Committee chair Stephen Dorrell said: “The government’s plans for health and social care are based on assumptions which will test these services to the limit.”

The report argued that the government’s target of making efficiencies of between £15 billion and £20 billion will require annual savings of four per cent annually for the spending review period.

Mr Dorrell added: “There is no precedent for efficiency gain on this scale in the history of the NHS, nor has any precedent yet been found of any healthcare system anywhere in the world doing anything similar.”

Both the coalition and the previous Labour government share responsibility for demanding this result, the MPs said.

Although the report concluded that such savings were still possible, the NHS would be hard pressed to deliver them without ‘frontline’ services suffering.

Although health spending has been ringfenced, Andrew Lansley’s radical proposals for reorganising the NHS will mean the organisation will come under strain. According to Mr Dorrell, this spending challenge “is not about cuts, but is about doing more with the same amount of money”.

Government claims that 40% of proposed efficiency savings can come from vague commitments to reduce the NHS treatment tariff were questioned by the MPs.

The report continued: “Although the committee recognises that opportunities exist for efficiency gain as the tariff is reduced, it is concerned that excessive reliance on this instrument will result in both quality reduction and crude cost shunting.”

The health secretary’s plans for restructuring the NHS to give doctors greater control over budgets come at a stated cost of £1.7 billion, but this figure arises from spending plans made before the election – a fact the committee called “unhelpful”.

The coalition’s plans for social services also come under scrutiny in the report.

The government does receive faint praise for transferring £1 billion from the health service to funding social care facilities.

But the MPs found that because of real terms cuts to local authority spending, social service departments will need to make savings of between 2% and 3.5% to avoid service reductions.

Indeed, the committee concluded councils would almost certainly have to reduce the number of people eligible for social care to achieve this.

Labour used the report to heap criticism on Mr Lansley. Shadow health secretary John Healey said: “The last thing the NHS needs is a high-cost, high-risk reorganisation at a time when, in the government’s own words, it is attempting to make ‘unprecedented’ efficiency savings.

“But of equal concern is that the plans follow promises made both before the election and in the coalition agreement that there would be no more top down reorganisations in the NHS – promises that have now been broken by a health secretary operating in isolation in Whitehall and running a rogue department.”

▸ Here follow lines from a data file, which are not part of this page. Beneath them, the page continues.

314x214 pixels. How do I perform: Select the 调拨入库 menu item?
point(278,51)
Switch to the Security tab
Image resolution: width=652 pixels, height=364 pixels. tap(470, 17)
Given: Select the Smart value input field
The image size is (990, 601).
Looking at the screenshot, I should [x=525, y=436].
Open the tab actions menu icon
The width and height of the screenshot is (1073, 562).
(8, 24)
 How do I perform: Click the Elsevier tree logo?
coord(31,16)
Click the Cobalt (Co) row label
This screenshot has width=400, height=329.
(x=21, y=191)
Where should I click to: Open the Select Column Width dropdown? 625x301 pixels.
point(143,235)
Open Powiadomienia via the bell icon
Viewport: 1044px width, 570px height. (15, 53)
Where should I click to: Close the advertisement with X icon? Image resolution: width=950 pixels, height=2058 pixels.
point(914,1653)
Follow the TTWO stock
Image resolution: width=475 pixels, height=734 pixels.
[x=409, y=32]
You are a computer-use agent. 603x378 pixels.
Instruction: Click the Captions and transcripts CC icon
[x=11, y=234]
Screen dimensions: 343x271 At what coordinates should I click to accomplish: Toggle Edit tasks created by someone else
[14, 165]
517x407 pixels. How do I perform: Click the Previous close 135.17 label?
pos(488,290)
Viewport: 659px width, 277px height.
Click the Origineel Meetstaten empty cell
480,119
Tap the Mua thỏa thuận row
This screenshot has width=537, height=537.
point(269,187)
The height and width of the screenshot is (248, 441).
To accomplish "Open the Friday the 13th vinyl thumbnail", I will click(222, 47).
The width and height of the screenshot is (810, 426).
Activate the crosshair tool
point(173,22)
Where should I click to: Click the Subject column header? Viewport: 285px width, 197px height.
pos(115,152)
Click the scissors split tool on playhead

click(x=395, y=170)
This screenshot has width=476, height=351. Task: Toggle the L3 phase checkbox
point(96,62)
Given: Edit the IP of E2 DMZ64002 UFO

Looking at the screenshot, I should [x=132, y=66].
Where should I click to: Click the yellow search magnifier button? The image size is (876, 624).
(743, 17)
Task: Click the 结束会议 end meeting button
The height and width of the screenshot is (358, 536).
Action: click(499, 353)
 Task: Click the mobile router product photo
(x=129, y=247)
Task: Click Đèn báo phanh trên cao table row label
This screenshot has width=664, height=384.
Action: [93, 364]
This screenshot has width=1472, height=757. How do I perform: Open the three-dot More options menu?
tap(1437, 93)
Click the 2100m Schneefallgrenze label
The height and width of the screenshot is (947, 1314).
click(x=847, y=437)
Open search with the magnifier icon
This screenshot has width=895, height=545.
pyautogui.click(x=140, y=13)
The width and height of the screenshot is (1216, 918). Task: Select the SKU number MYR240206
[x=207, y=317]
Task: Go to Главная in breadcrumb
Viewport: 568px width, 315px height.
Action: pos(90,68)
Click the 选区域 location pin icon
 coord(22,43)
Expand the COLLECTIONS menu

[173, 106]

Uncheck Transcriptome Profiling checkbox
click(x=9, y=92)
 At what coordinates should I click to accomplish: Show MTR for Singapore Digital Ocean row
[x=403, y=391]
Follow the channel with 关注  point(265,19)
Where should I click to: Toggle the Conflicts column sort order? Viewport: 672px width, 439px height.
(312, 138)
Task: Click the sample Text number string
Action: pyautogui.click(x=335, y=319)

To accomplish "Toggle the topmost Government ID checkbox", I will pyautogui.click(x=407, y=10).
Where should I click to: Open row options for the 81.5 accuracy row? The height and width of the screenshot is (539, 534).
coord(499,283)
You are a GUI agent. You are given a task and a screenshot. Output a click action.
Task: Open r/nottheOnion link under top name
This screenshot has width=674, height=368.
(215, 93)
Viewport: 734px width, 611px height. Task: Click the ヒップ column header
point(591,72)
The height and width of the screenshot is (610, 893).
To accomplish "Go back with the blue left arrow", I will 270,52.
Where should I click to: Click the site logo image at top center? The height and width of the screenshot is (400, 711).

Meanwhile, the British Medical Association (BMA) added to the MPs’ concerns stating there was an extra two billion pound shortfall in NHS spending.

Dr Hamish Meldrum, chairman of the council at the BMA, said: “Doctors have been working hard to help identify how services can be delivered more efficiently without affecting patient care, and are at the forefront of leading innovation and improving services that will benefit patient and reduce costs.

“However, doctors are also seeing widespread cuts to staffing and services. There is evidence of posts being frozen and services rationed.

Doctor Meldrum added: “Despite the government’s pledge to protect the NHS budget, it would appear that the sums are wrong and there is a now an additional shortfall of over £2 billion. NHS Employers has asked staff to plug this gap by hammering their pay even further.”